In yet another round of crazy stuff I find while working on client projects, I just came across a very strange iPhone app connectivity problem that ended up being related to a DNS issue on AT&T’s 3G network.
The whole thing started when my client couldn’t use the iPhone app I created while on AT&T’s 3G in New York. Initially I thought that it was just a weird temporary network routing problem, and the problem did go away. However, it came back several times in New York, and then it started happening in San Francisco and Portland too.
We messed around with the connection timeout settings, and added a bunch of debugging code to see what was happening. To make things worse, the iPhone app was already live on the app store and some users were reporting the issue as well.
We were using Amazon EC2 for the backend service of the application, and Amazon Elastic Load Balancer (ELB) in front of the backend web service servers to balance the load. We created a CNAME record that pointed api.domain.com to the specific ELB instance, which then routed the traffic to the EC2 instances. Worked great in Wifi, also great in EDGE, and worked pretty well over 3G most of the time, unless it didn’t.

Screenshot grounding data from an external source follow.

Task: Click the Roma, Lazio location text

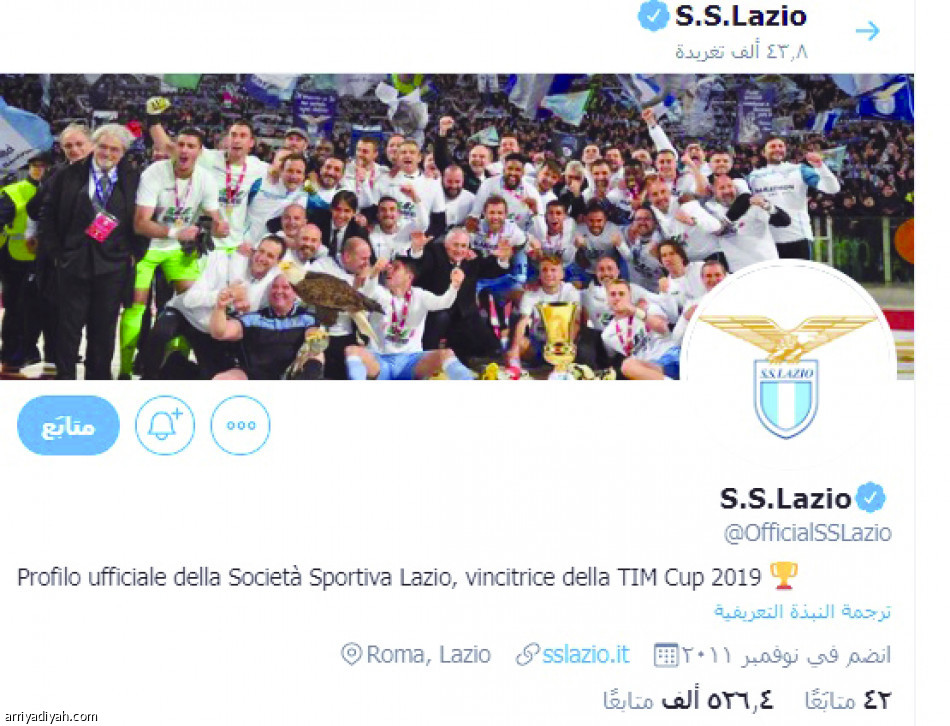Action: pyautogui.click(x=428, y=654)
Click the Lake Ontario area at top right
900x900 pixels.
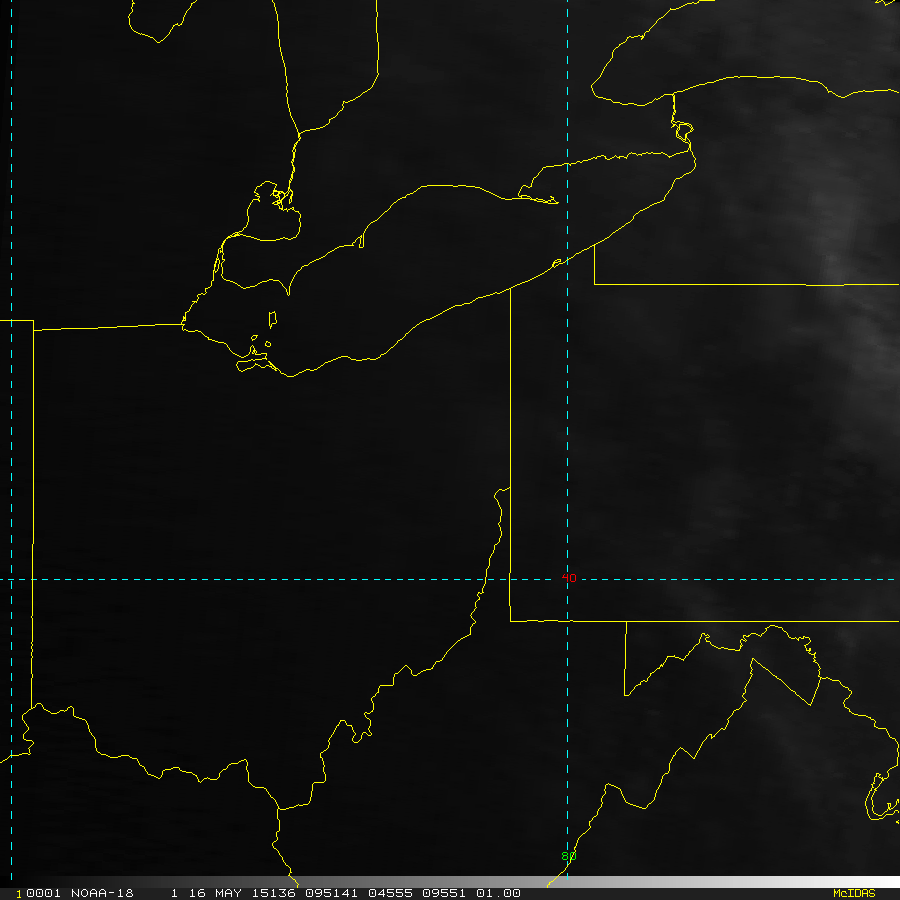(x=760, y=40)
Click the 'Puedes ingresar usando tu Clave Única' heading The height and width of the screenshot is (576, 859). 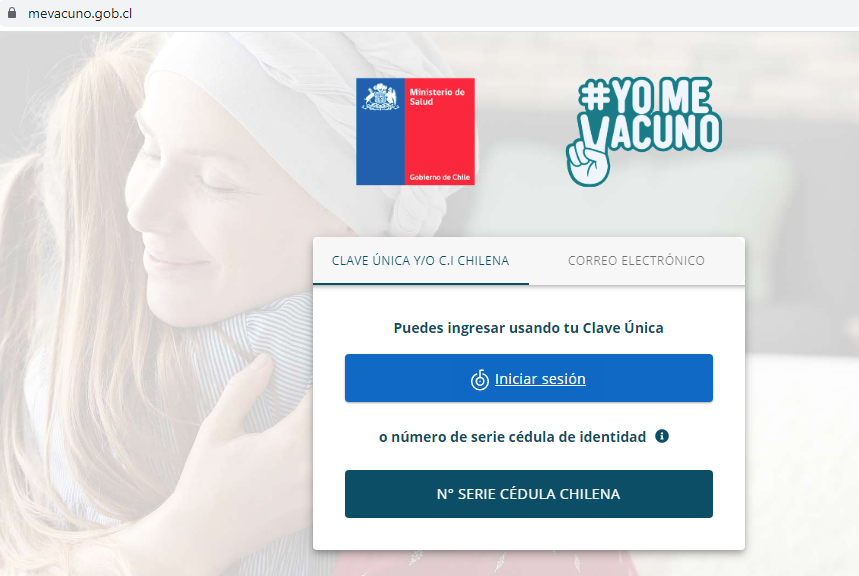[x=529, y=328]
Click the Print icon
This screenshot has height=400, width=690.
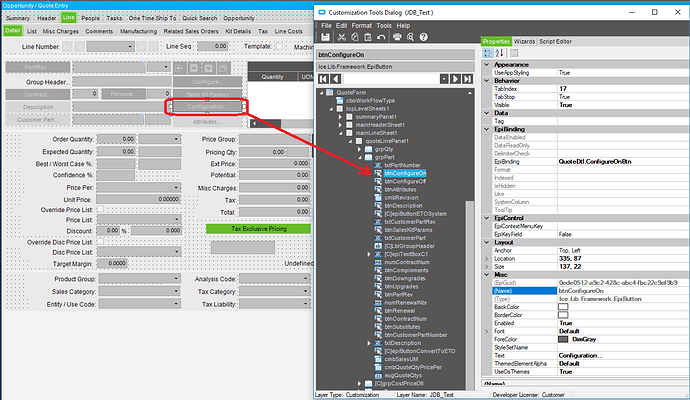pyautogui.click(x=397, y=37)
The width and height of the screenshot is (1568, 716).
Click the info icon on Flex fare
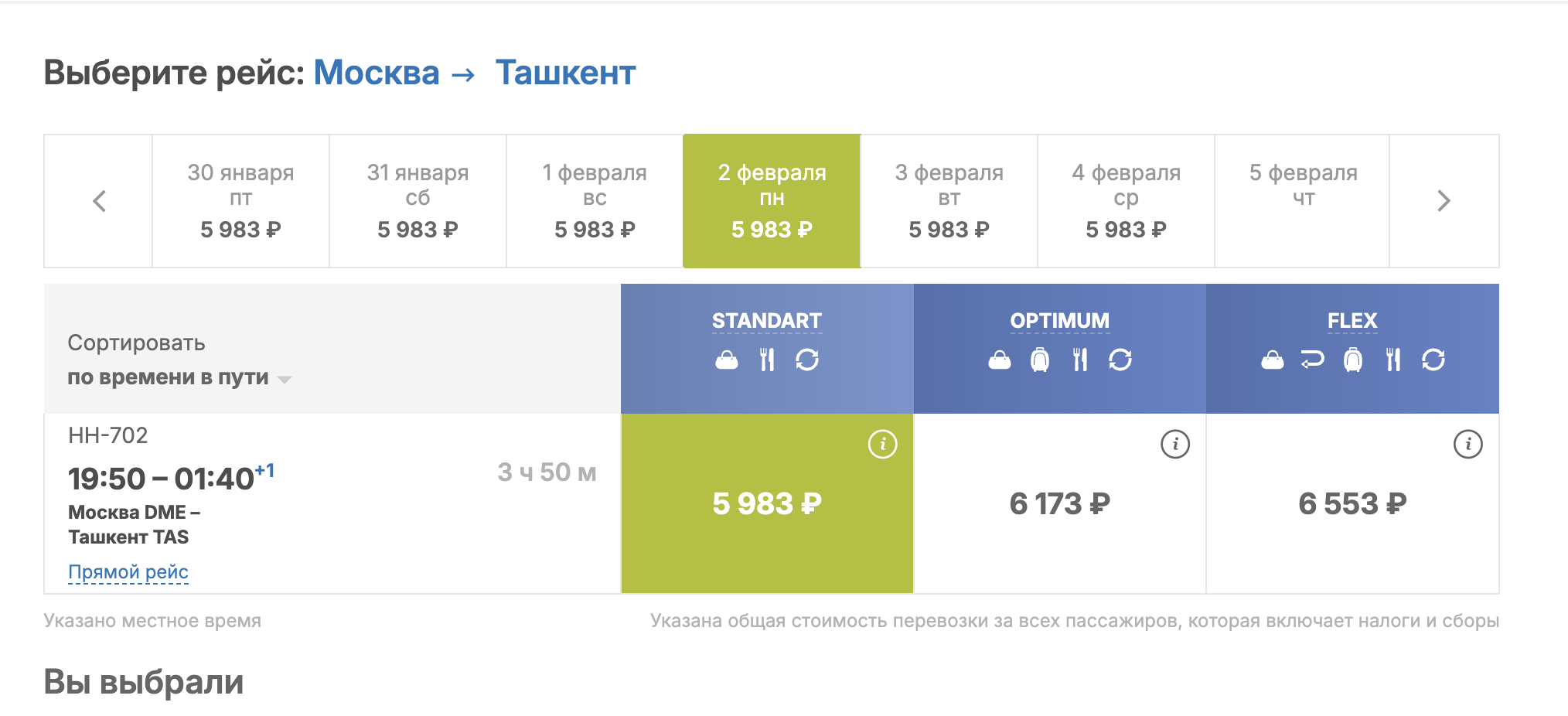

Long story short, the issue was with using the CNAME record. The following AWS Developer forum post described a problem that was identical to ours, so we tried using an A record for the api.domain.com entry, and things magically started working again.
The obvious issue with that solution is that we cannot use the public ELB hostname, so we had to roll our own load balancer. Not the best situation, but at least everything is working properly again.